Que vous a appris la participation à cette compétition ?
R.C. : Cela m’a appris à parler en public, à paraître à l'aise sur scène. Participer à MT180 va aussi m’être utile dans ma vie professionnelle. En tant que scientifique, on intervient souvent dans des congrès. Il faut être à l’aise pour savoir expliquer clairement ses travaux de recherche.
Comment appréhendez-vous la prochaine étape du concours au niveau national ?
R.C. : Je ne vais pas vous mentir, j’appréhende un peu, car c’est le niveau au-dessus. Déjà, il y a plus de candidats et cela dure plus longtemps, sur deux ou trois jours. Ça va être un grand moment de vulgarisation scientifique et de stress ! Mais pour l’instant, ça va, j’ai encore un peu de temps, c’est dans une semaine. Le stress n’est pas encore monté…

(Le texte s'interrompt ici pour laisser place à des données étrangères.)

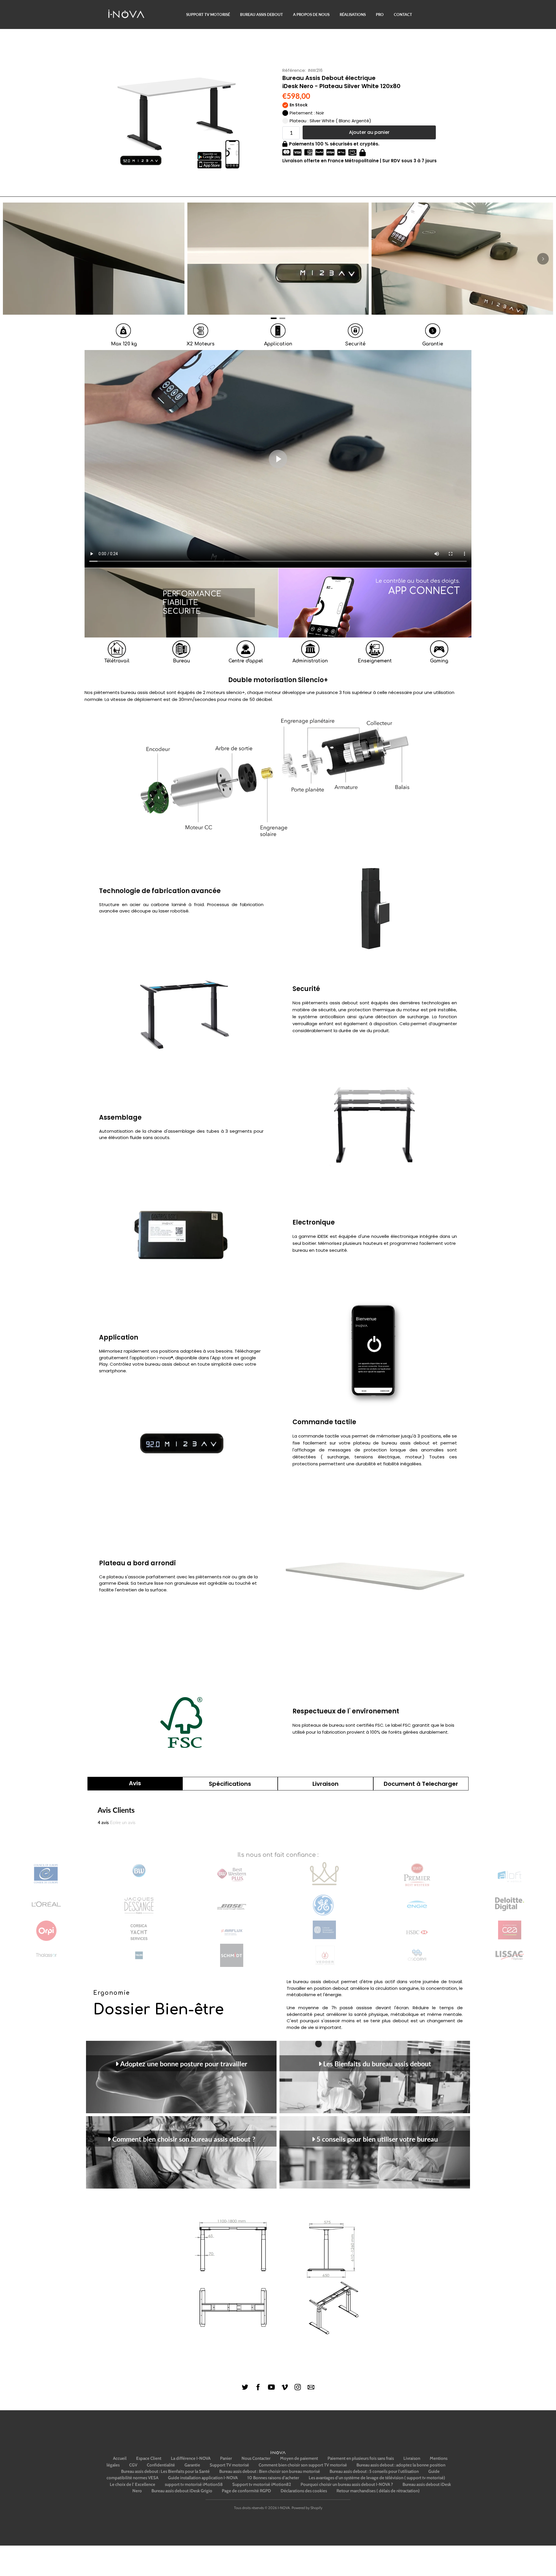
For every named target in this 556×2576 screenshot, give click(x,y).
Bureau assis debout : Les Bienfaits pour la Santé (165, 2471)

J’ai prévu d’apporter quelques modifications à mon discours. Il faudra que je m’entraîne pour avoir le nouveau speech en tête. Honnêtement, je prends cette nouvelle étape du concours comme du bonus !
Selon vous, quels peuvent être les effets de ce concours sur l’image des doctorants et de la recherche ?
R.C. : Je pense que c’est un excellent moyen de montrer à quel point les sujets de thèse peuvent être variés. Personnellement, j’ai appris énormément de choses, j’ai rencontré des candidats en thèse de cryptographie, de musicologie…
Ce concours permet aussi d’apprendre sur ce qu'est la recherche en général, qu’il n’y a pas que les sciences dures. Il permet de montrer que la recherche est très active, que les jeunes sont impliqués.